The Board of Directors has the broadest powers, without limitation, with the authority to take all the measures considered necessary to attain the Company’s objectives, save only those that, by law or by statute, are reserved for the Shareholders’ Meeting. The activity of the Board is carried out with the aid of the Remuneration Committee and the Risk Control Committee.
The presence of two female members in the Board of Directors of Waste Italia Group is not just the result of adaptation to the compliance principles of listed companies in terms of pink quotas, but it is a concrete sign of the company’s will to deal with issues of diversity in the belief that the balance between genders is a great opportunity for a constructive dialogue that helps to create shared and long-lasting value for all its stakeholders.

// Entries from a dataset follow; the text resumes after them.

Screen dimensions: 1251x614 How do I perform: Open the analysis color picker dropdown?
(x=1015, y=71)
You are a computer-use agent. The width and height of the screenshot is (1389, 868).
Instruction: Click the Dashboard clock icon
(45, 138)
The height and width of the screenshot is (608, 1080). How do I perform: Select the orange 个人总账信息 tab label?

Responsibility for the internal control and risk management system belongs in fact to the Board of Directors, which sets out its corporate risk management guidelines. The appointment of the Risk Control Committee in fact does not relieve the Board of tasks and responsibilities related to the obligation of supervising operating performance, but certainly this committee is an important information and advisory tool useful to the Board of Directors in order to have a careful and constant monitoring of the internal control system.